Monday, September 29, 2014

Physicians As Pawns in Health Care Chess Game

The chess board is the world, and the pieces are the phenomena of the universe, the rules of the game are what we call the laws of Nature. The player on the other side is hidden from us. We know that , to our cost, that he never overlooks a mistake, or makes the smallest allowance for ignorance.

Thomas Henry Huxley (1825-1895), A Liberal Education

Physicians increasingly feel like pawns in a society chess game.

Chess is a game played by two persons, each with 16 pieces, on a chess board. Each person has eight pieces: one King, one Queen, two Bishops, two Rooks, two Knights, and eight Pawns.

The Pawns are the most numerous pieces on the board, also the weakest. They can be moved one square at a time vertically but be captured diagonally. In the society chess game, pawns are defined as something or someone to be used or manipulated for another person’s purpose.
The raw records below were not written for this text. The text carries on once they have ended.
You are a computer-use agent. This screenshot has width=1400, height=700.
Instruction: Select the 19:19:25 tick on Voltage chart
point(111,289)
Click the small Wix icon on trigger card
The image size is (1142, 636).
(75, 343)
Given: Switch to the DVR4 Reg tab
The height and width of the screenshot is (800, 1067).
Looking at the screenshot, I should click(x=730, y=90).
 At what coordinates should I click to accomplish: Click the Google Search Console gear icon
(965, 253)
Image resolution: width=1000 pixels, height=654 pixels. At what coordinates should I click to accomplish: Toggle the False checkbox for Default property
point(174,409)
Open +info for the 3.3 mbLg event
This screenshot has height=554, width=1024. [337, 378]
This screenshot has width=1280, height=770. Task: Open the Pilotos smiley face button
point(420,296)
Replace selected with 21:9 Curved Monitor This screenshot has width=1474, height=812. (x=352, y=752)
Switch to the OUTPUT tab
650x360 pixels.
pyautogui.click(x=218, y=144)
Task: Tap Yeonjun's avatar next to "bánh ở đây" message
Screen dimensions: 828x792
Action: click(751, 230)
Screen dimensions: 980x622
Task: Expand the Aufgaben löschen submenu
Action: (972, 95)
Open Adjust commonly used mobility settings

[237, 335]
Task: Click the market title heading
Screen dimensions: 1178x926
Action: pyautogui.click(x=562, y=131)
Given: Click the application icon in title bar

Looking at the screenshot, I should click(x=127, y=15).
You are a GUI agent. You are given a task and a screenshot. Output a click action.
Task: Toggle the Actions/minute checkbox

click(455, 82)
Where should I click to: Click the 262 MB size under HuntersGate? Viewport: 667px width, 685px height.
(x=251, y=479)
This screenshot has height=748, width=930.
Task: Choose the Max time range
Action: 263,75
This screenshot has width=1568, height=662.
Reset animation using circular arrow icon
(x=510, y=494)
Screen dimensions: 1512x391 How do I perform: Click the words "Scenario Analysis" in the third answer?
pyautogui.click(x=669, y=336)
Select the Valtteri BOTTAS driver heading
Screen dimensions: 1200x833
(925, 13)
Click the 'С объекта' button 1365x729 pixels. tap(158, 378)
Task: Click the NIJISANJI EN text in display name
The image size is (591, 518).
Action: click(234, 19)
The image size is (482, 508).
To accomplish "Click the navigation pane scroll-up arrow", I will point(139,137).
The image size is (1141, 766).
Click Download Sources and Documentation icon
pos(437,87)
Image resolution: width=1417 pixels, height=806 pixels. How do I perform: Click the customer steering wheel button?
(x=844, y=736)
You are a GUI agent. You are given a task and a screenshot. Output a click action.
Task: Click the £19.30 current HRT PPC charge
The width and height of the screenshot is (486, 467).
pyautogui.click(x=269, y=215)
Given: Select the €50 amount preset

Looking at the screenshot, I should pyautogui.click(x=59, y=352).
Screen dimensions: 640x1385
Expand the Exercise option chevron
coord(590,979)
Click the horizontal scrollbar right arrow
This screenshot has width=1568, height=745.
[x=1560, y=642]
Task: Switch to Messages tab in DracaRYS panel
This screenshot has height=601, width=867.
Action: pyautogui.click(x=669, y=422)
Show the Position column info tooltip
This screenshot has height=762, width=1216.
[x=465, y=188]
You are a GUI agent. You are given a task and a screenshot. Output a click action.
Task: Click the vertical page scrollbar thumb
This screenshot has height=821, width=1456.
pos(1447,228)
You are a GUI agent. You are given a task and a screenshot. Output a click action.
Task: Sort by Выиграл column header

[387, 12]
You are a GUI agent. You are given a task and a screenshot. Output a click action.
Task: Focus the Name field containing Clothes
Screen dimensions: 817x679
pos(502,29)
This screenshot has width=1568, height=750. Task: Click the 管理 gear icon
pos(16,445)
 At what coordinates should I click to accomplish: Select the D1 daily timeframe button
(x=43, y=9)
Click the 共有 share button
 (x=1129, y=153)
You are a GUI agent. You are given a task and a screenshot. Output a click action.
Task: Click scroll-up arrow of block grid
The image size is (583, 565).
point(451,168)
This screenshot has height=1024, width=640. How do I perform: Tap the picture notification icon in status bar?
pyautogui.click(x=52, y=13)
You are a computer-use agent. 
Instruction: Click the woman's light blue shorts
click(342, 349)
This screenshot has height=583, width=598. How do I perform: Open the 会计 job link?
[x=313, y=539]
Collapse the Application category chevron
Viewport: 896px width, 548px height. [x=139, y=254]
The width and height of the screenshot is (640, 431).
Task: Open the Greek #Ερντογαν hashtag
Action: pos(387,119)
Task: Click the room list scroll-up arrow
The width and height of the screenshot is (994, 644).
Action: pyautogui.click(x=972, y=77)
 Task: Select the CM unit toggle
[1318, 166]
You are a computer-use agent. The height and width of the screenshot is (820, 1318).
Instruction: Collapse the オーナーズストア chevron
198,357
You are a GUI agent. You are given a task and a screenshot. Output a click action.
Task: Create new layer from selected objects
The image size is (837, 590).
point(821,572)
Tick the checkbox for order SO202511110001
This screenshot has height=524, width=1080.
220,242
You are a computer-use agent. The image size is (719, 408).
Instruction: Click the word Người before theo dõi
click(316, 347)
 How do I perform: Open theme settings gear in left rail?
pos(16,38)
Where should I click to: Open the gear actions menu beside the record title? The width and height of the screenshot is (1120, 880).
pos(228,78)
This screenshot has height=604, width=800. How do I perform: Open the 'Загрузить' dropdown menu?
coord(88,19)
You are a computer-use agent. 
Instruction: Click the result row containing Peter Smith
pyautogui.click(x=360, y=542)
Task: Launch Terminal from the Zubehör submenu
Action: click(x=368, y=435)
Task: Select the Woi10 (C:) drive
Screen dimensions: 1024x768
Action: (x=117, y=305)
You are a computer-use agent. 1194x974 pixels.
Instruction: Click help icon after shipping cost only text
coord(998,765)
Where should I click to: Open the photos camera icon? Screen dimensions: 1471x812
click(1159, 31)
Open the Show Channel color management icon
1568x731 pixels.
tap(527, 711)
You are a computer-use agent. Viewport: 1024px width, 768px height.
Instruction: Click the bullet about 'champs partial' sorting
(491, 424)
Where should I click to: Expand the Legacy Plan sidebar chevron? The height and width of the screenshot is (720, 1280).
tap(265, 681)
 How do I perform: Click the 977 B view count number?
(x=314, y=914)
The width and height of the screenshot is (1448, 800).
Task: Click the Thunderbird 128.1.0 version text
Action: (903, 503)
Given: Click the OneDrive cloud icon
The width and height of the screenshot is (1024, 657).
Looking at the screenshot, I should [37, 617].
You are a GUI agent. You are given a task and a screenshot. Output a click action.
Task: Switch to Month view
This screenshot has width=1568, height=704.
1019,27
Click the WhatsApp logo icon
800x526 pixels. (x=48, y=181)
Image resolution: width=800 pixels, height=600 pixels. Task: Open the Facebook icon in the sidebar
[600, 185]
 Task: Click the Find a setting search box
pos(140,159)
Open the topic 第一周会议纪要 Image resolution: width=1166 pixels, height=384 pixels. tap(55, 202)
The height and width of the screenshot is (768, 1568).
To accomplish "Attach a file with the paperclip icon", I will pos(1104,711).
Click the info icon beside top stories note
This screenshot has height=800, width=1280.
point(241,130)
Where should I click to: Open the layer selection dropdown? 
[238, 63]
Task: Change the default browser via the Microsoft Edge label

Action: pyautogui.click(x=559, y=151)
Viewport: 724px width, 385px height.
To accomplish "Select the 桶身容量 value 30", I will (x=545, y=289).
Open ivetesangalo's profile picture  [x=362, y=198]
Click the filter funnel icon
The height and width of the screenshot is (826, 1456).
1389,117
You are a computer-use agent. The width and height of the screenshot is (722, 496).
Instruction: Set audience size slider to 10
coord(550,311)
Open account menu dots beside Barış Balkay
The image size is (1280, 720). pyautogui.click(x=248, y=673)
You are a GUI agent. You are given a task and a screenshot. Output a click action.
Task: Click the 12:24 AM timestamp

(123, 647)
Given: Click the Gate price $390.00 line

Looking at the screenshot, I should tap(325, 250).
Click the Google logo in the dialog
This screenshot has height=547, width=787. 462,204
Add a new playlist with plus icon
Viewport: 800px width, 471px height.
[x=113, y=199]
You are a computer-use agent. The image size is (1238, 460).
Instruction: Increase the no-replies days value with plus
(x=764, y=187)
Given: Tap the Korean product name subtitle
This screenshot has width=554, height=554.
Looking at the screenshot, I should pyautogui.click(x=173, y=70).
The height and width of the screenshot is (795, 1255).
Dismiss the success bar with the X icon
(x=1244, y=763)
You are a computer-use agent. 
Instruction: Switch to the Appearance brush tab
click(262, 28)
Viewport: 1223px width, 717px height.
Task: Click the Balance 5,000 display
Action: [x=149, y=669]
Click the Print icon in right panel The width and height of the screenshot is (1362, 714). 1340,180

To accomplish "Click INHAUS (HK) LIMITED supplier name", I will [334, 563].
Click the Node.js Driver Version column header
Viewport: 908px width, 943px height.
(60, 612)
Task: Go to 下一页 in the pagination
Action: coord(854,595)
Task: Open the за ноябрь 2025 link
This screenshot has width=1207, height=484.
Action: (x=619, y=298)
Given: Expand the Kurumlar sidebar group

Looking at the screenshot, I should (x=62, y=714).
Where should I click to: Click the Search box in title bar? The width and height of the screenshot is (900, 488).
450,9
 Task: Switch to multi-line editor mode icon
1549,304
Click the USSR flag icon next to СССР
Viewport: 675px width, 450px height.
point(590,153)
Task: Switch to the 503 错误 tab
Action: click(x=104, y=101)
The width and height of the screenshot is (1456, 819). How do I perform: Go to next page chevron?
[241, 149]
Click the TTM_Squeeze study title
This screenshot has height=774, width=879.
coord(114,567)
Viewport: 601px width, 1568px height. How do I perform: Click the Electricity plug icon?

The most powerful piece on the board is the Queen, who can move any unobstructed distance in any direction, The most important piece is the King. The object of the game is to trap the opponent’s King so that its escape is not possible.

The endgame is to trap the King. Then the King is said to be checkmated.

The other pieces on the board are limited in the directions they can move, vertically, horizontally or diagonally.

For the purposes of this blog, the Government is considered the Queen, and the Marketplace is considered the King.

The idea is to checkmate the King and his pawns, consumers and physicians.

In the endgame, the King cannot move and cannot jump over another piece.

I have, of course, oversimplified the very complex health care chess game, but there are parallels.

It is a game that can be won or lost by the moves of its various pieces. It pits one player, the Government, against another player, the Marketplace. It limits the moves of one player against another.

The Government is most powerful player because it is the biggest payer with 117 million Americans under its direct control (50 million in Medicare, 65 million in Medicaid, and 7 million in the VA).

The King, who oversees multiple moving parts, is in the process of being checkmated by rules and regulations and an all embracing health care law.

Physicians regard themselves as being used and manipulated as pawns in the process. They feel, well, rooked.

Physicians are trying to escape by contracting directly with consumers and businesses, but they fear the endgame is in sight, in which they will be mere pawns of the Queen.